▶ _What you should do_
Write out all of the records below precisely as given, omitting the images.
-*-*-
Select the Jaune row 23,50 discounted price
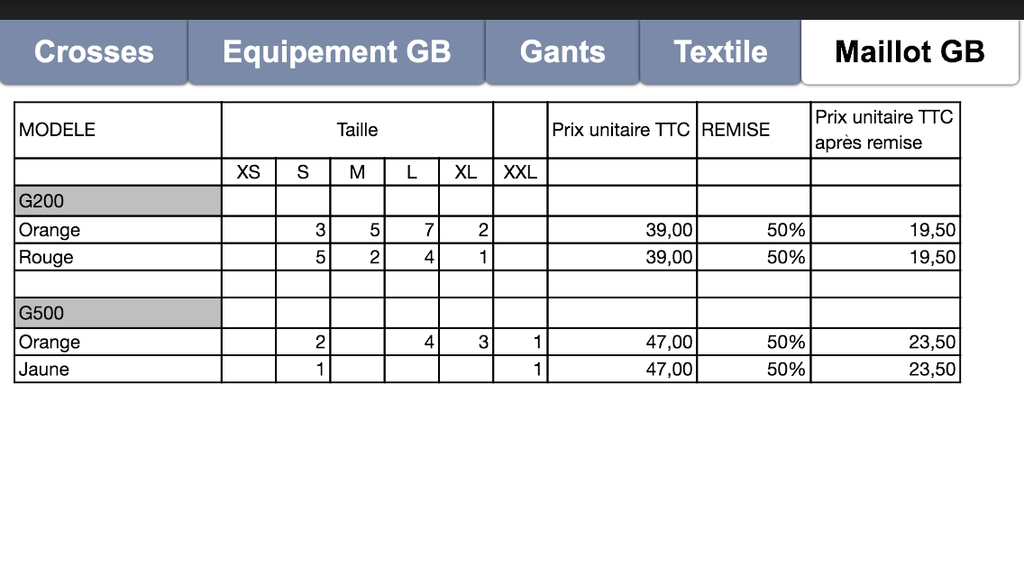 [885, 369]
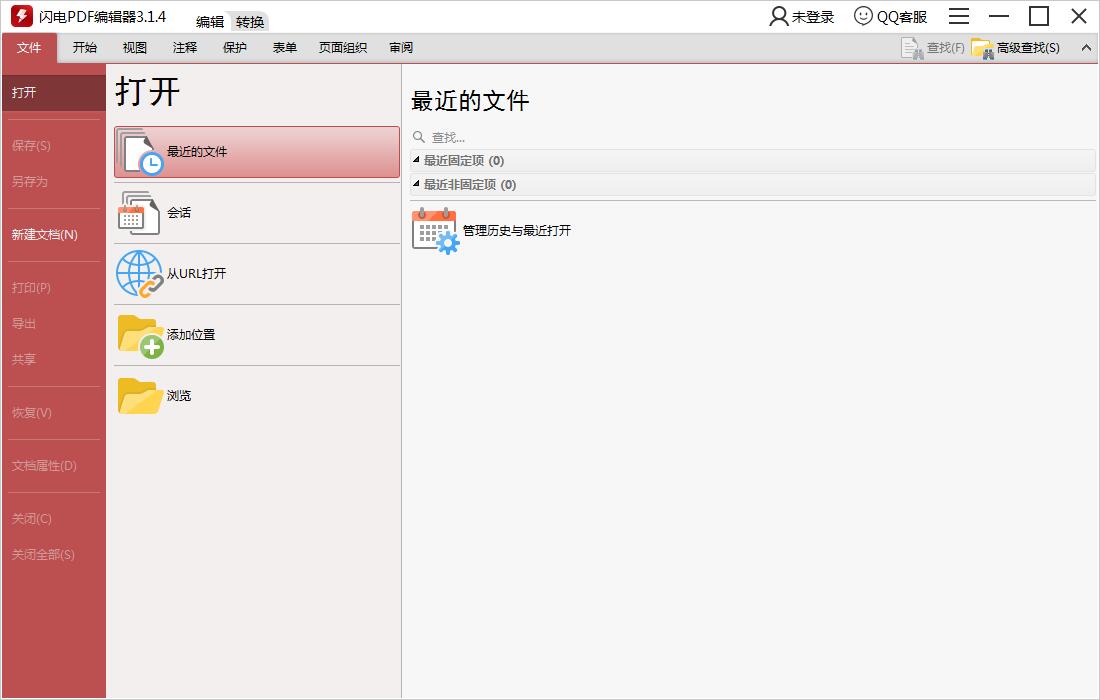Collapse the 最近非固定项 (0) section

(x=418, y=184)
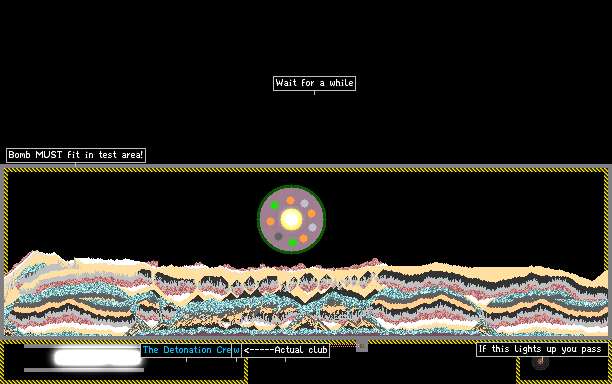Select the 'If this lights up you pass' sign
Image resolution: width=612 pixels, height=384 pixels.
click(542, 349)
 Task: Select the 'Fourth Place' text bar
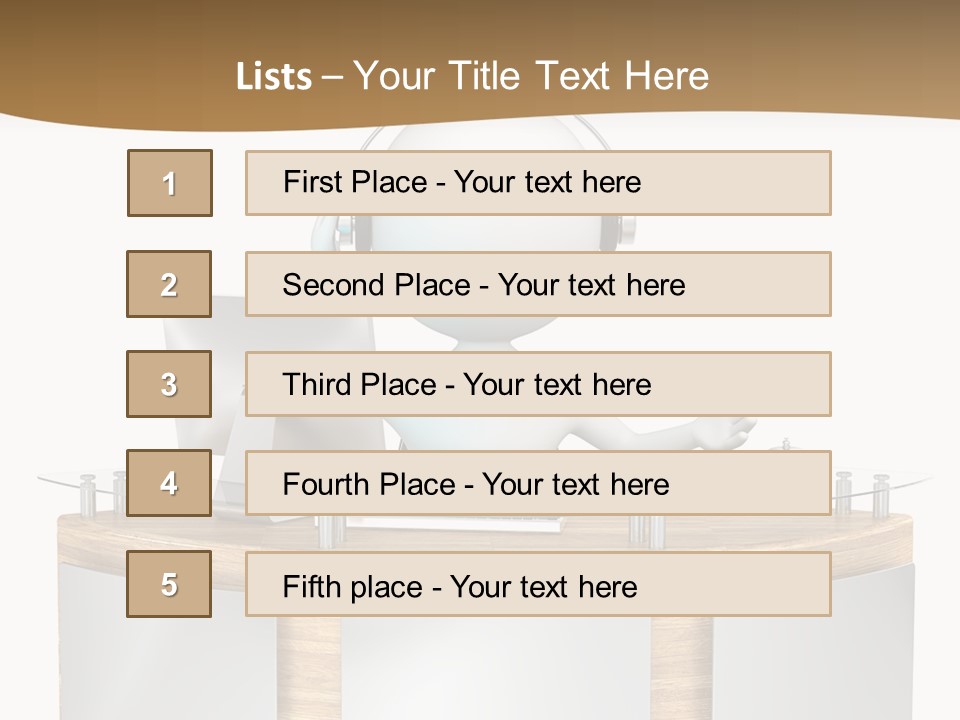coord(538,484)
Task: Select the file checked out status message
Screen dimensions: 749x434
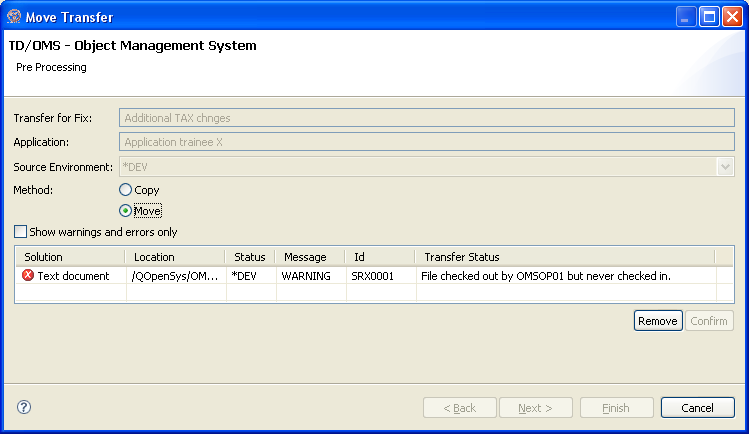Action: click(545, 276)
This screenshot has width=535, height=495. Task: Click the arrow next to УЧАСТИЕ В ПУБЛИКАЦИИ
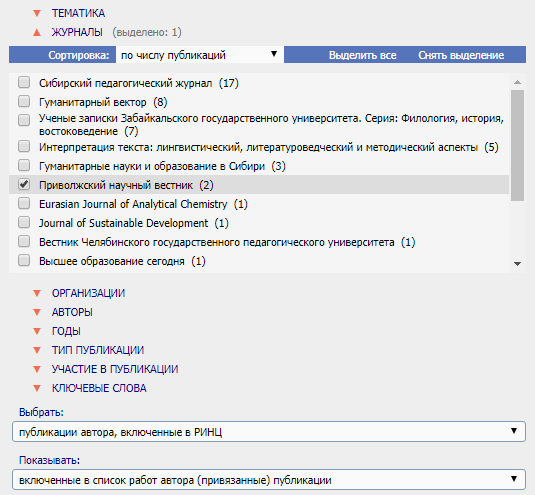pyautogui.click(x=37, y=369)
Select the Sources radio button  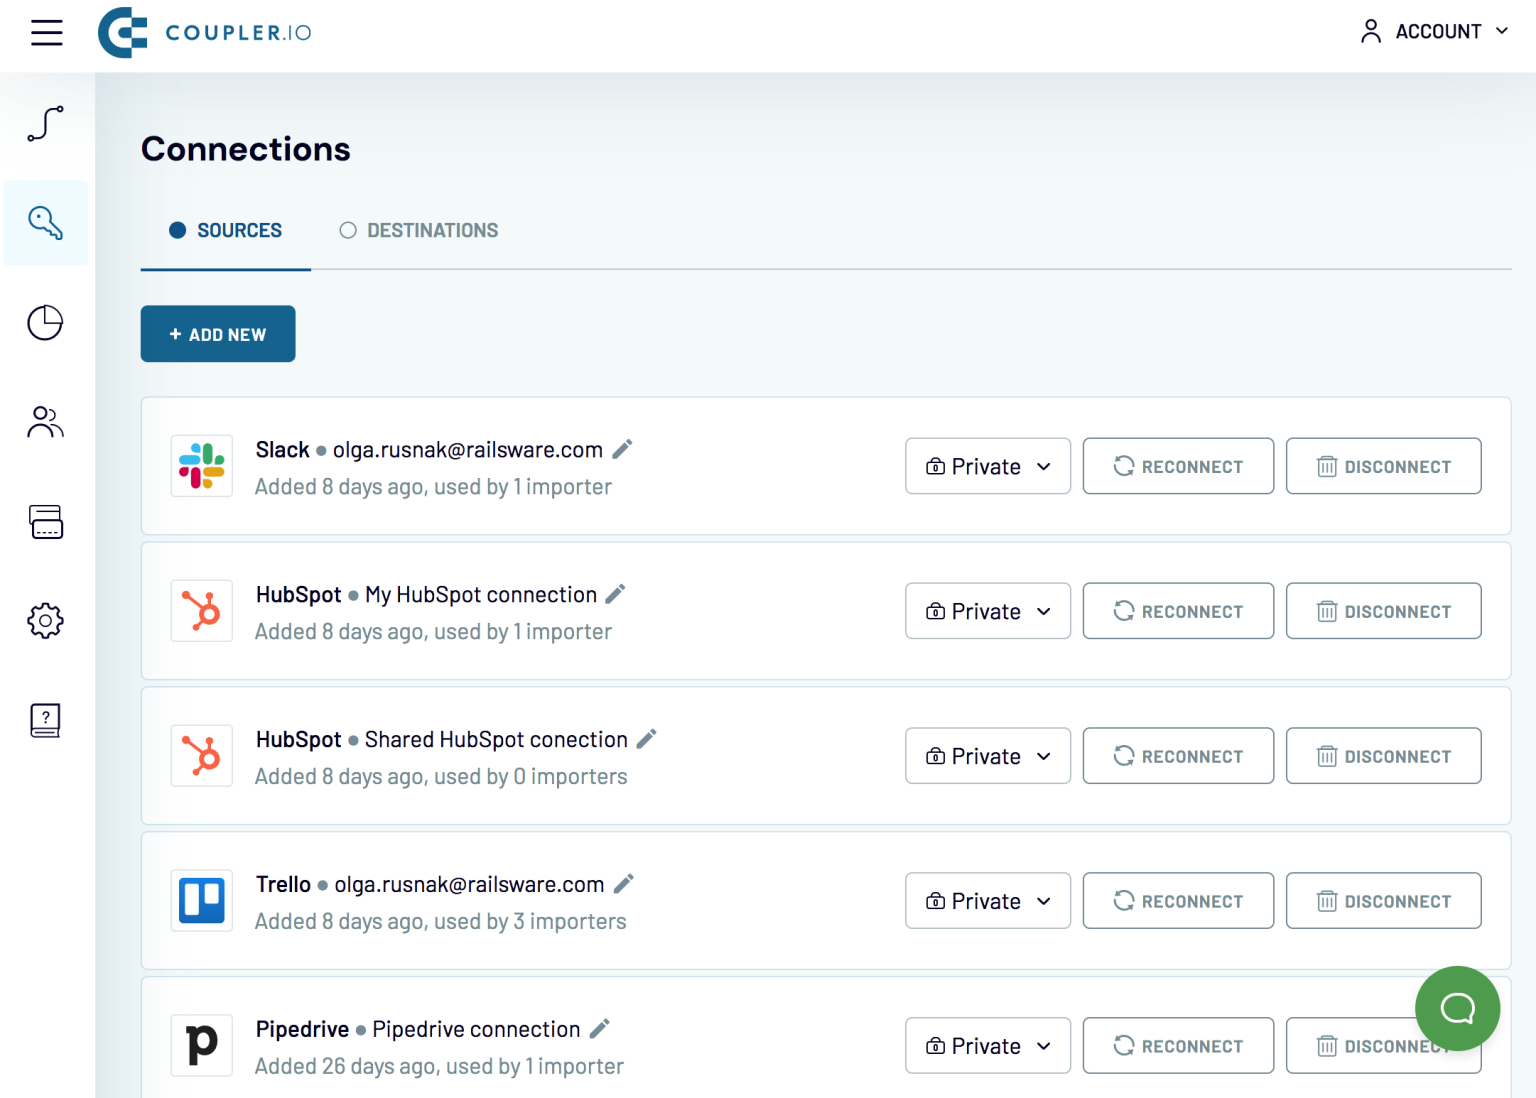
-*-*-
▶ _Response for this exercise_
Select the Jaune row 23,50 discounted price
 [885, 369]
Collapse the 最近非固定项 (0) section

(x=418, y=184)
Select the 'If this lights up you pass' sign
Image resolution: width=612 pixels, height=384 pixels.
click(542, 349)
 Task: Select the 'Fourth Place' text bar
coord(538,484)
Task: Select the file checked out status message
Screen dimensions: 749x434
Action: click(545, 276)
This screenshot has width=535, height=495. Task: Click the arrow next to УЧАСТИЕ В ПУБЛИКАЦИИ
pyautogui.click(x=37, y=369)
Select the Sources radio button  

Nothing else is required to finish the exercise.